WORK INSTRUCTION - Reproduce all of the records exactly.

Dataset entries
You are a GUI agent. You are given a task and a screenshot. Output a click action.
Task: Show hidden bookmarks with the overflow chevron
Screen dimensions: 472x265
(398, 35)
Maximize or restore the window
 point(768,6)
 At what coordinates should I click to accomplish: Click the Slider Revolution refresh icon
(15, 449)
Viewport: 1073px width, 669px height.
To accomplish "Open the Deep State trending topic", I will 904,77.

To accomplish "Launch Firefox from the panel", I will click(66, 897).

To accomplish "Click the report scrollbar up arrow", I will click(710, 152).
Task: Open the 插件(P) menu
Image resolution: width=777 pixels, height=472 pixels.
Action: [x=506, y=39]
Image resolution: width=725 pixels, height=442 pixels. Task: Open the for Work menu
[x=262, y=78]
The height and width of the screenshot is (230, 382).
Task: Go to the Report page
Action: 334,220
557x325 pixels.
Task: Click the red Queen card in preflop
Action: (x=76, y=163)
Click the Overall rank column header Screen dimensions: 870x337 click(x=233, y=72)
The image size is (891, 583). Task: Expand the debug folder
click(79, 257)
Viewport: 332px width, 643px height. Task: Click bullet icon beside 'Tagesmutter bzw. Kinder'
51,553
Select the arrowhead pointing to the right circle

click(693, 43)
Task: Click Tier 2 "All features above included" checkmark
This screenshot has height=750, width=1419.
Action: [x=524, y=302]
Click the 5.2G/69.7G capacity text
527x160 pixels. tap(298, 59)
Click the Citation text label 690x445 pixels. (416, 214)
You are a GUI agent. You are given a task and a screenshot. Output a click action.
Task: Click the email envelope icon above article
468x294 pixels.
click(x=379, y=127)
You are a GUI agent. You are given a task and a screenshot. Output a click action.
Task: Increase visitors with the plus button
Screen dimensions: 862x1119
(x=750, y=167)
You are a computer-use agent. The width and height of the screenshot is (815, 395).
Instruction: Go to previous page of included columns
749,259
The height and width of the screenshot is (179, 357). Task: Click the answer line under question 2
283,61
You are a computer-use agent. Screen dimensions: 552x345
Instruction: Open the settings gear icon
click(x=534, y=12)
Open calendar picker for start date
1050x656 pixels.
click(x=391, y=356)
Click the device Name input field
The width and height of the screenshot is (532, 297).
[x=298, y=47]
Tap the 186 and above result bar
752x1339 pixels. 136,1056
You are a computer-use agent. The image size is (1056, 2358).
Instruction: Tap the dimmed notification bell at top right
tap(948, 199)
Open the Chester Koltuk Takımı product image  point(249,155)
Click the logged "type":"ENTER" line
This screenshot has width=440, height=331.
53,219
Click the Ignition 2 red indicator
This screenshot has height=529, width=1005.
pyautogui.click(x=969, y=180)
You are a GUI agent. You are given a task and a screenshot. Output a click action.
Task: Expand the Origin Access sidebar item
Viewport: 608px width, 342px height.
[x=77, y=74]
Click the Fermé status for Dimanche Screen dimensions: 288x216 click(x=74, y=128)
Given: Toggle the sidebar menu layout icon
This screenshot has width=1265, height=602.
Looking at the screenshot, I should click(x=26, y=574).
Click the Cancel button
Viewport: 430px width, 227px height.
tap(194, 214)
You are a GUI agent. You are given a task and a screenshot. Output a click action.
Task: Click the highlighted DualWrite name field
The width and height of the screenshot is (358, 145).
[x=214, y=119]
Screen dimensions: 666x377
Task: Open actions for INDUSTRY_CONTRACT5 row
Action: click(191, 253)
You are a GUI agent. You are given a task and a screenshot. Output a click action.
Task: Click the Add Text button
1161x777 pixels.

EXERCISE RESPONSE -
You are a GUI agent. You are given a task and a screenshot. Output a click action.
Task: Show hidden bookmarks with the overflow chevron
Screen dimensions: 472x265
(398, 35)
Maximize or restore the window
 point(768,6)
 At what coordinates should I click to accomplish: Click the Slider Revolution refresh icon
(15, 449)
Viewport: 1073px width, 669px height.
To accomplish "Open the Deep State trending topic", I will 904,77.

To accomplish "Launch Firefox from the panel", I will click(66, 897).

To accomplish "Click the report scrollbar up arrow", I will click(710, 152).
Task: Open the 插件(P) menu
Image resolution: width=777 pixels, height=472 pixels.
Action: [x=506, y=39]
Image resolution: width=725 pixels, height=442 pixels. Task: Open the for Work menu
[x=262, y=78]
The height and width of the screenshot is (230, 382).
Task: Go to the Report page
Action: 334,220
557x325 pixels.
Task: Click the red Queen card in preflop
Action: (x=76, y=163)
Click the Overall rank column header Screen dimensions: 870x337 click(x=233, y=72)
The image size is (891, 583). Task: Expand the debug folder
click(79, 257)
Viewport: 332px width, 643px height. Task: Click bullet icon beside 'Tagesmutter bzw. Kinder'
51,553
Select the arrowhead pointing to the right circle

click(693, 43)
Task: Click Tier 2 "All features above included" checkmark
This screenshot has height=750, width=1419.
Action: [x=524, y=302]
Click the 5.2G/69.7G capacity text
527x160 pixels. tap(298, 59)
Click the Citation text label 690x445 pixels. (416, 214)
You are a GUI agent. You are given a task and a screenshot. Output a click action.
Task: Click the email envelope icon above article
468x294 pixels.
click(x=379, y=127)
You are a GUI agent. You are given a task and a screenshot. Output a click action.
Task: Increase visitors with the plus button
Screen dimensions: 862x1119
(x=750, y=167)
You are a computer-use agent. The width and height of the screenshot is (815, 395).
Instruction: Go to previous page of included columns
749,259
The height and width of the screenshot is (179, 357). Task: Click the answer line under question 2
283,61
You are a computer-use agent. Screen dimensions: 552x345
Instruction: Open the settings gear icon
click(x=534, y=12)
Open calendar picker for start date
1050x656 pixels.
click(x=391, y=356)
Click the device Name input field
The width and height of the screenshot is (532, 297).
[x=298, y=47]
Tap the 186 and above result bar
752x1339 pixels. 136,1056
You are a computer-use agent. The image size is (1056, 2358).
Instruction: Tap the dimmed notification bell at top right
tap(948, 199)
Open the Chester Koltuk Takımı product image  point(249,155)
Click the logged "type":"ENTER" line
This screenshot has width=440, height=331.
53,219
Click the Ignition 2 red indicator
This screenshot has height=529, width=1005.
pyautogui.click(x=969, y=180)
You are a GUI agent. You are given a task and a screenshot. Output a click action.
Task: Expand the Origin Access sidebar item
Viewport: 608px width, 342px height.
[x=77, y=74]
Click the Fermé status for Dimanche Screen dimensions: 288x216 click(x=74, y=128)
Given: Toggle the sidebar menu layout icon
This screenshot has width=1265, height=602.
Looking at the screenshot, I should click(x=26, y=574).
Click the Cancel button
Viewport: 430px width, 227px height.
tap(194, 214)
You are a GUI agent. You are given a task and a screenshot. Output a click action.
Task: Click the highlighted DualWrite name field
The width and height of the screenshot is (358, 145).
[x=214, y=119]
Screen dimensions: 666x377
Task: Open actions for INDUSTRY_CONTRACT5 row
Action: click(191, 253)
You are a GUI agent. You are given a task and a screenshot. Output a click action.
Task: Click the Add Text button
1161x777 pixels.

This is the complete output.